Cervical dysplasia treatment: key issues for developing countries
- PMID: 9041749
Cervical dysplasia treatment: key issues for developing countries
Abstract
Many developing countries face serious obstacles that have hindered establishment of successful cervical cancer control programs. Various countries are now seeking to strengthen cytology services and identify simple low-cost screening strategies; but any real gains in reducing cervical cancer incidence and mortality will also require effective treatment of women with preinvasive disease. Despite a trend toward conservative outpatient approaches for treating cervical dysplasia in industrialized countries, clinicians in many developing countries still rely primarily on invasive inpatient methods such as cone biopsy and hysterectomy.
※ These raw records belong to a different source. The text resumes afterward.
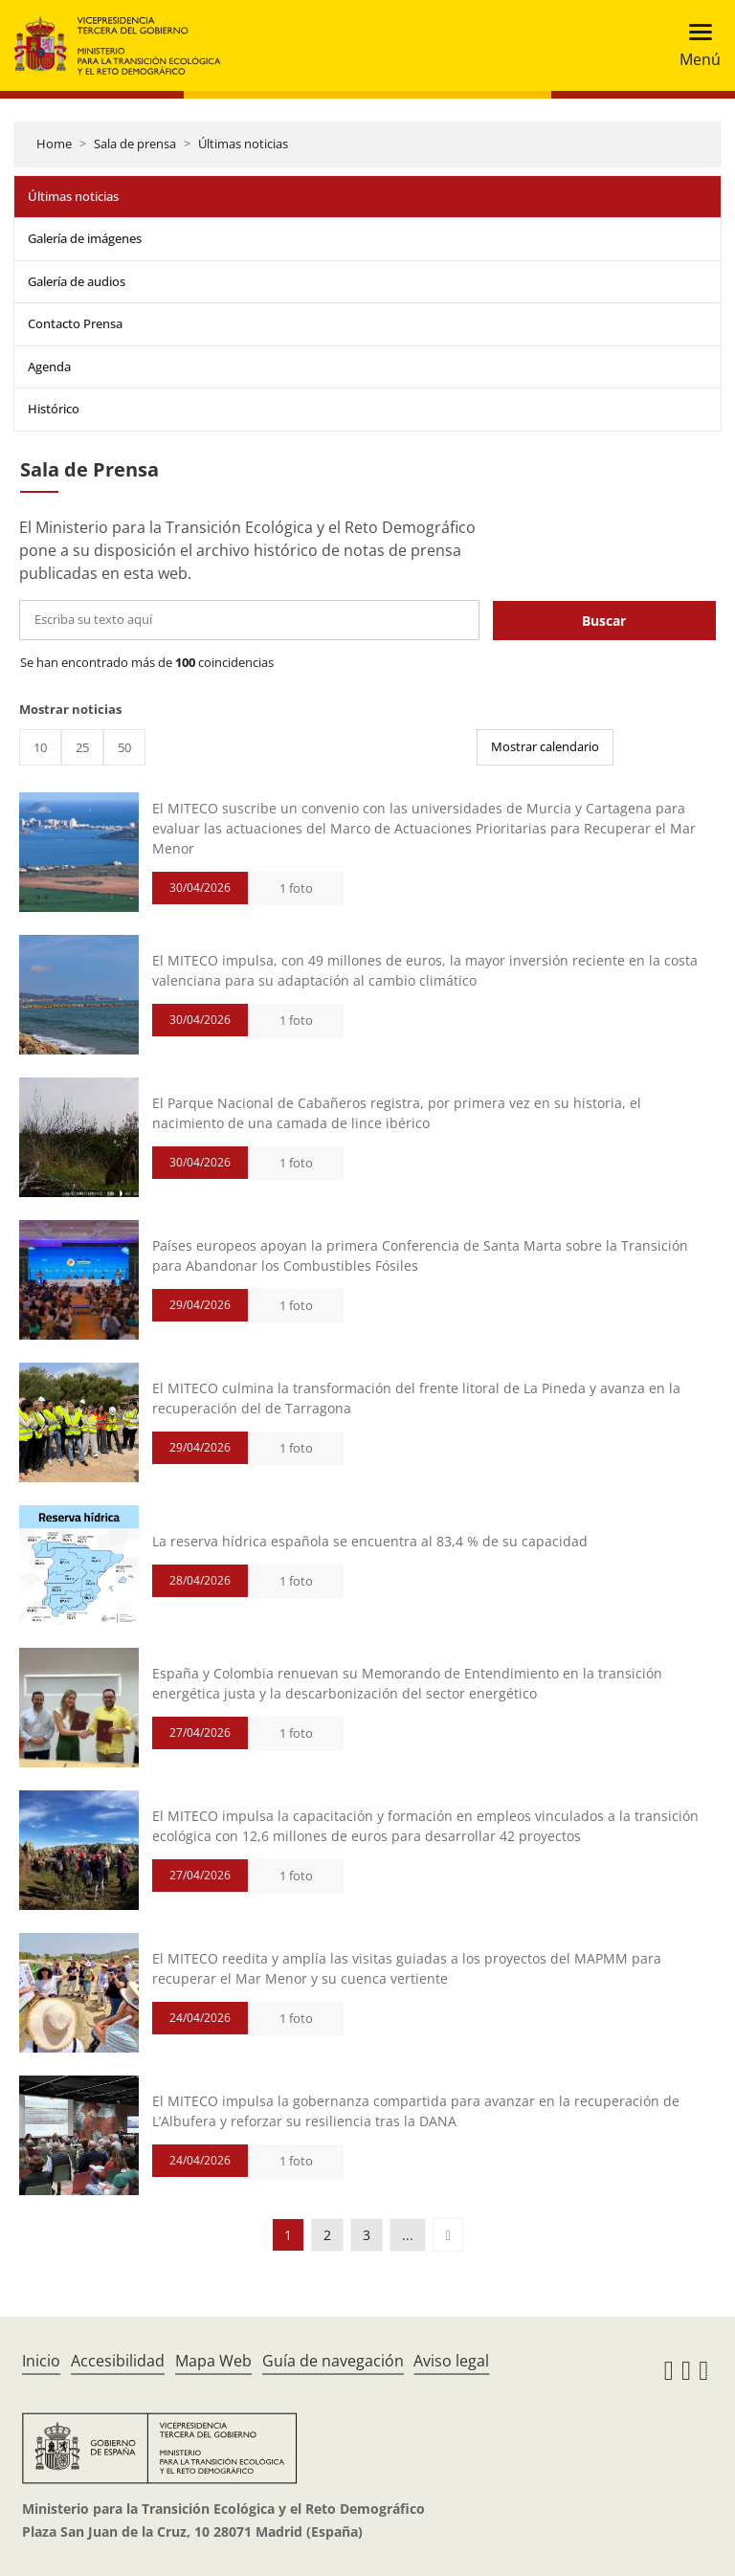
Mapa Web (213, 2360)
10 (40, 747)
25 (82, 747)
For women who could be treated with less invasive methods, these procedures tend to pose unnecessary risks and entail high costs that put them beyond the reach of many patients. Outpatient therapy, employing methods such as cryotherapy and the loop electrosurgical excision procedure (LEEP), combined with proper follow-up, is appropriate for dealing with visible lesions on the ectocervix when invasive cancer and endocervical involvement have been ruled out. Cryotherapy and LEEP hold out particular promise for developing countries because of their effectiveness, lack of side-effects, simplicity, and low cost. Cure rates range from 80% to 95%, depending on the method used and the severity of the lesions. However, each method has advantages and disadvantages that demand consideration. Various ways of reducing the number of follow-up visits, including the two-visit "see and treat" approach, are also available for use in areas where women's access to health services may be limited. A recent survey by the Program for Appropriate Technology in Health (PATH) affirmed the tendency to rely on cone biopsy and hysterectomy. It also found that in many places all degrees of preinvasive disease were treated, rather than only high-grade or severe conditions; that respondents in Latin America, the Caribbean, and Asia tended to use cryotherapy and LEEP more widely than other low-cost methods; that LEEP was preferred over cryotherapy in Latin America; and that colposcopes and other basic equipment needed to provide treatment were not consistently or widely available in some settings.
PIP: Financial, technical, and logistical factors have impeded the establishment of effective cervical cancer control programs in many developing countries. Efforts are now underway to strengthen cytology services and identify simple, inexpensive, alternative screening strategies that will improve early detection of cervical intraepithelial neoplasia (CIN). As part of this effort, the Program for Appropriate Technology in Health (PATH) surveyed the CIN treatment practices and preferences of 110 health practitioners from 33 developing countries. The survey revealed widespread reliance on invasive inpatient procedures such as cone biopsy and hysterectomy and a tendency to treat all preinvasive CIN, rather than only high-grade or severe CIN. Simple, low-cost, effective (80-95%) outpatient procedures such as cryotherapy and the loop electrosurgical excision procedure (LEEP) were selected more widely in Asia, the Caribbean, and Latin America than in Africa, but remained underutilized relative to inpatient treatments. In many settings, colposcopes and other basic equipment were not available. Respondents identified hysterectomy, cone biopsy, and LEEP as the most effective treatments of severe dysplasia. Overall, these findings suggest a need for more efficient use of scarce medical resources. Cryotherapy and LEEP, combined with proper follow-up, are particularly appropriate for developing countries in cases where invasive cancer and endocervical involvement have been ruled out.